Все дела он свернул за четыре дня: выписался, снял со сберкнижки остатки сбережений, получил расчёт в институте, забрал трудовую книжку, упаковал два чемодана вещей, купил обратный билет, запер комнату на два оборота и на пятый день улетел в Москву, к месту новой постоянной прописки с внучкой и домработницей Настасьей Блажновой.

20

Повязку не снимали ещё около полугода. Всё это время Цинк готовил девочку к тому моменту, когда она, избавившись от неё, обнаружит, что света почему-то вокруг не добавилось, а предметы, оставаясь теми же на ощупь, не сделались ощутимыми для глаз. Он не знал и не мог знать, что последует вслед за этим, однако хорошо понимал, что должен быть готов к любой реакции. Задача его была сделать так, чтобы трагедия, уже ставшая к этому времени давней, не обратилась в новую, которая, возникнув, разом уничтожит всё то, чего ему удалось достичь за эти трудные для них обоих месяцы. Теперь он был законный опекун собственной внучки, и этот новый статус подтверждался всеми нужными документами.

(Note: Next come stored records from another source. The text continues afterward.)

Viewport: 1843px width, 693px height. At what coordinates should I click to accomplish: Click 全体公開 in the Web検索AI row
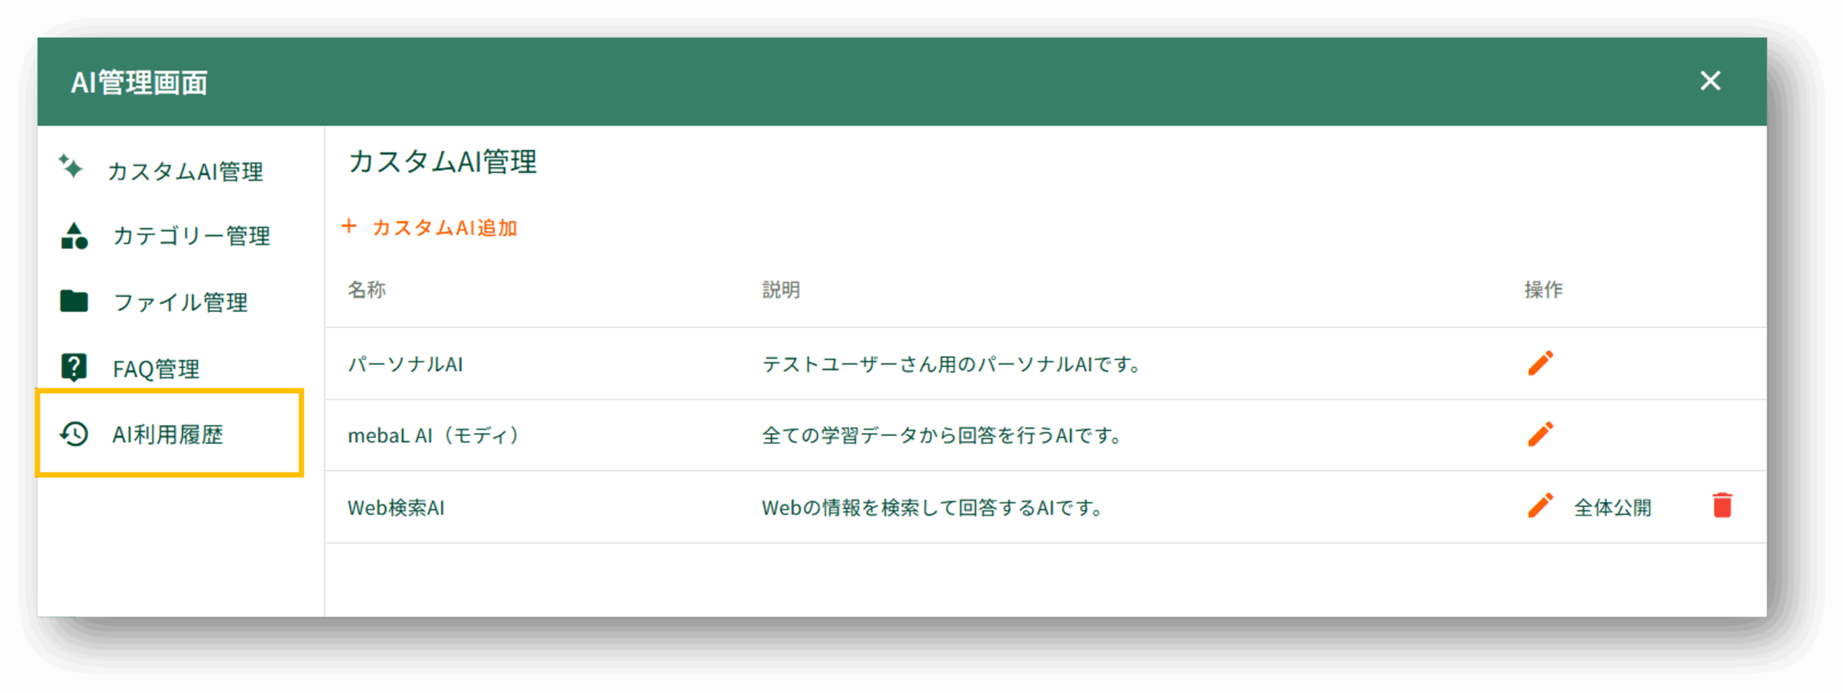(x=1613, y=508)
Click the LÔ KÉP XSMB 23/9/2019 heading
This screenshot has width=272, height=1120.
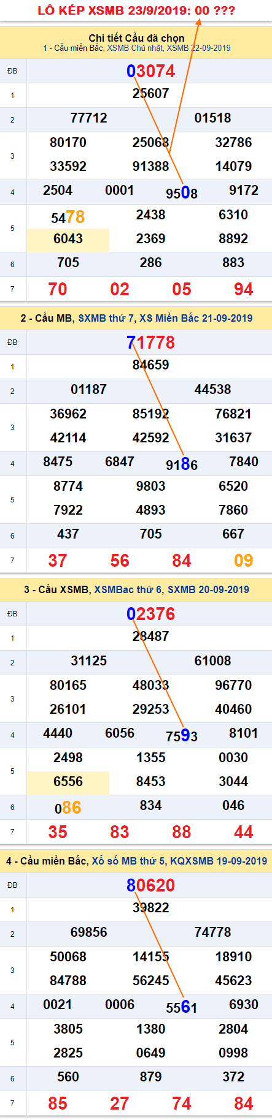click(x=136, y=10)
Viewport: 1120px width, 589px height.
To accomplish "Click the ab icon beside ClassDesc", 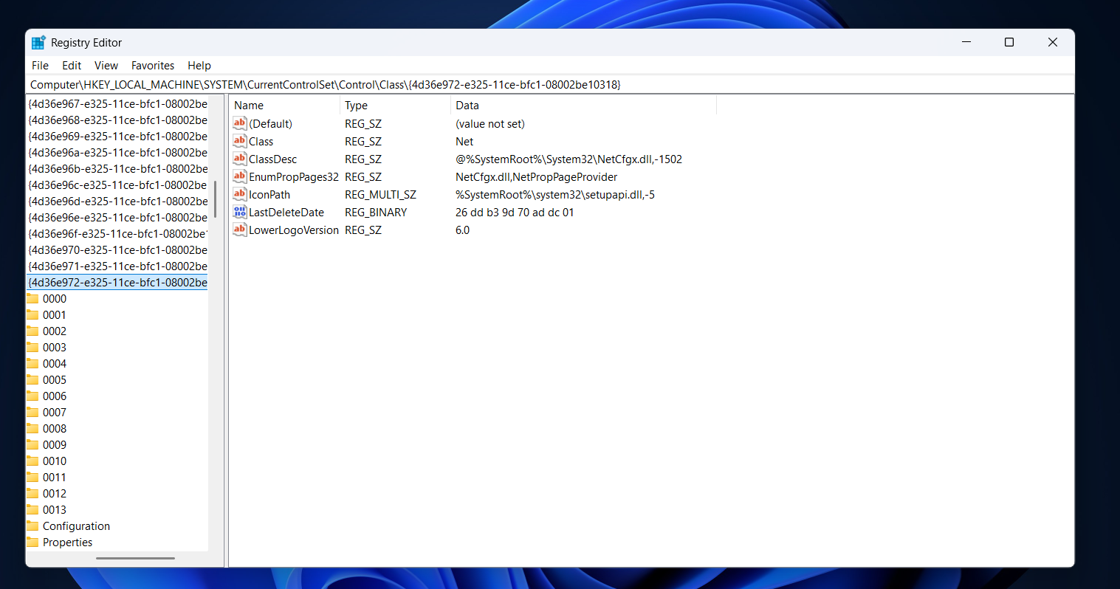I will tap(239, 159).
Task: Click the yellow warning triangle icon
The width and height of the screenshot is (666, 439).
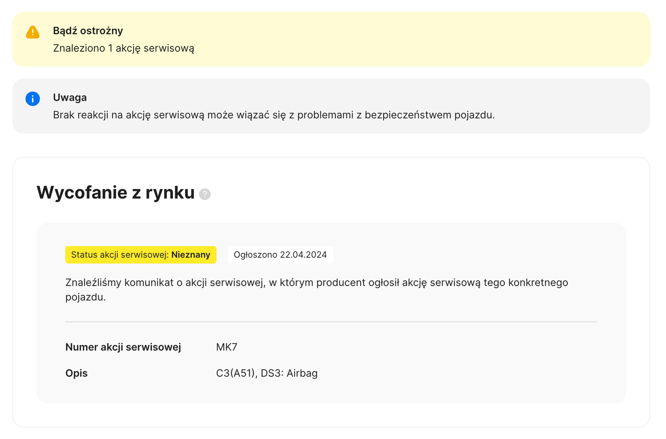Action: pyautogui.click(x=33, y=32)
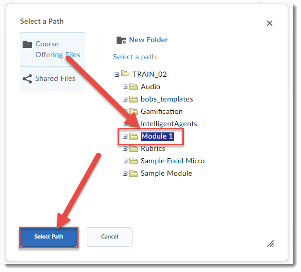This screenshot has width=301, height=272.
Task: Click the TRAIN_02 open folder icon
Action: coord(125,74)
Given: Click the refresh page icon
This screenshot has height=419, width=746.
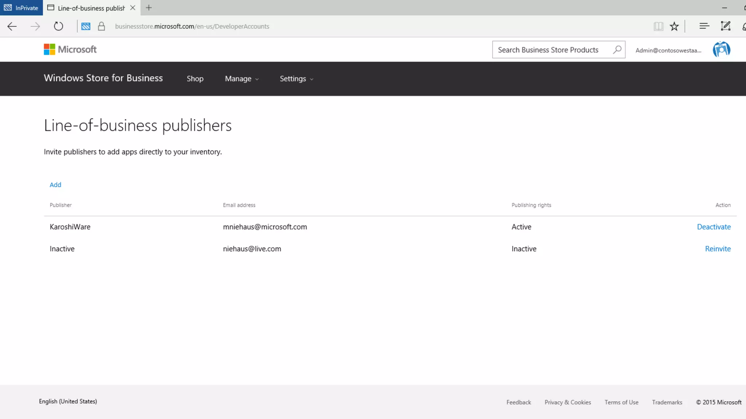Looking at the screenshot, I should [x=58, y=26].
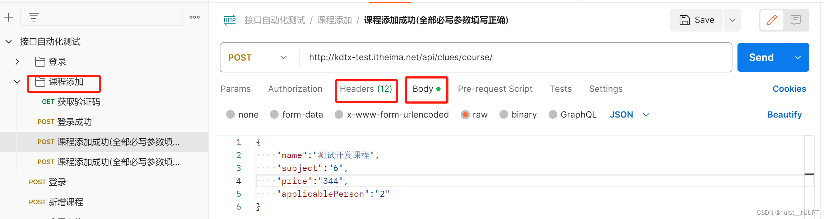Open the three-dot sidebar options menu
Viewport: 824px width, 219px height.
tap(195, 17)
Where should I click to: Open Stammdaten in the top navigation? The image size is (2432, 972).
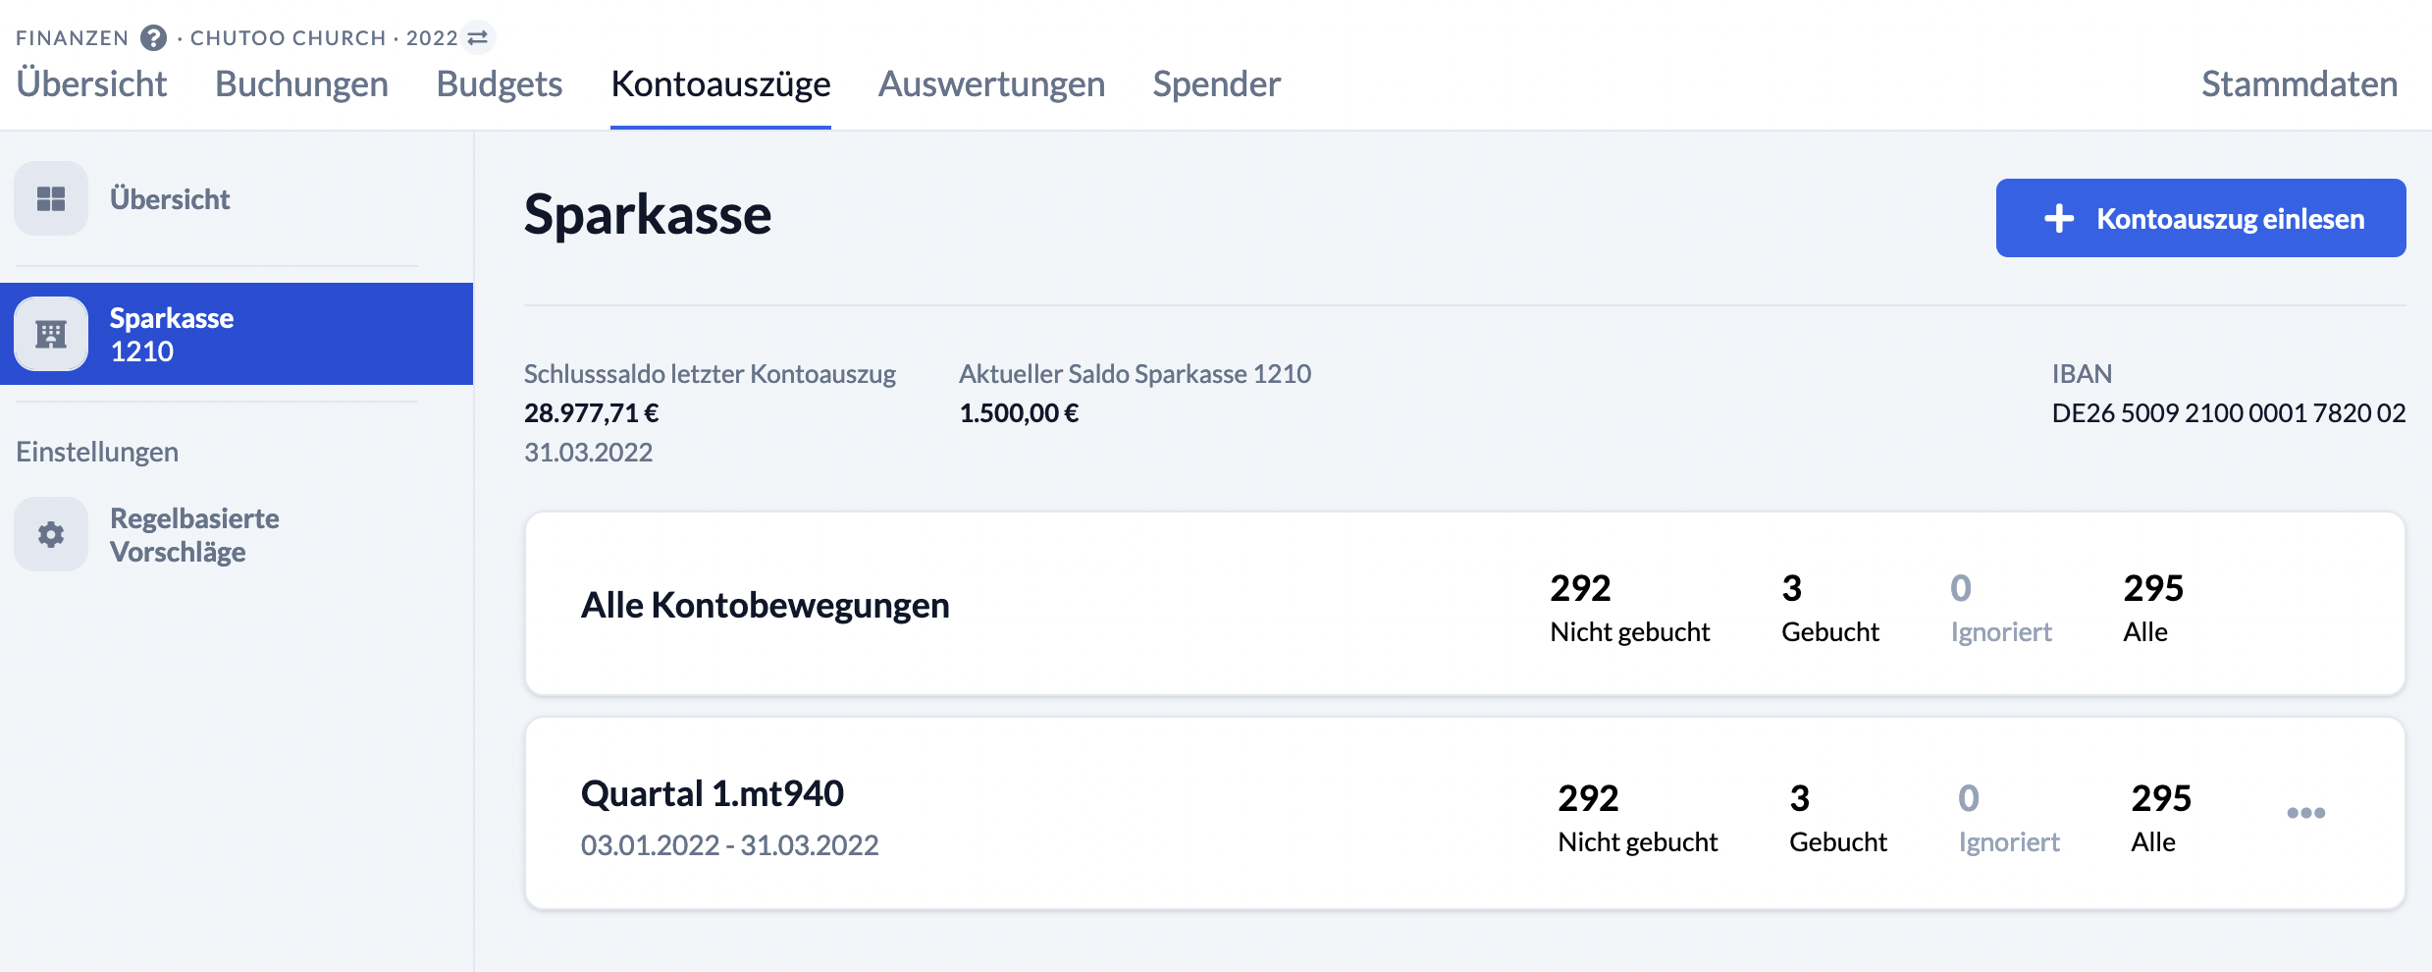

День за днём Адольф Иванович приучал её двигаться всё уверенней, чтобы, постепенно привыкнув к дополнительным возможностям, девочка могла ориентироваться в домашнем пространстве почти безбоязненно. Всякий раз, когда Аврошка заводила разговор о повязке, он сажал её на колени, гладил по голове и негромко говорил, стараясь придать голосу беззаботную интонацию.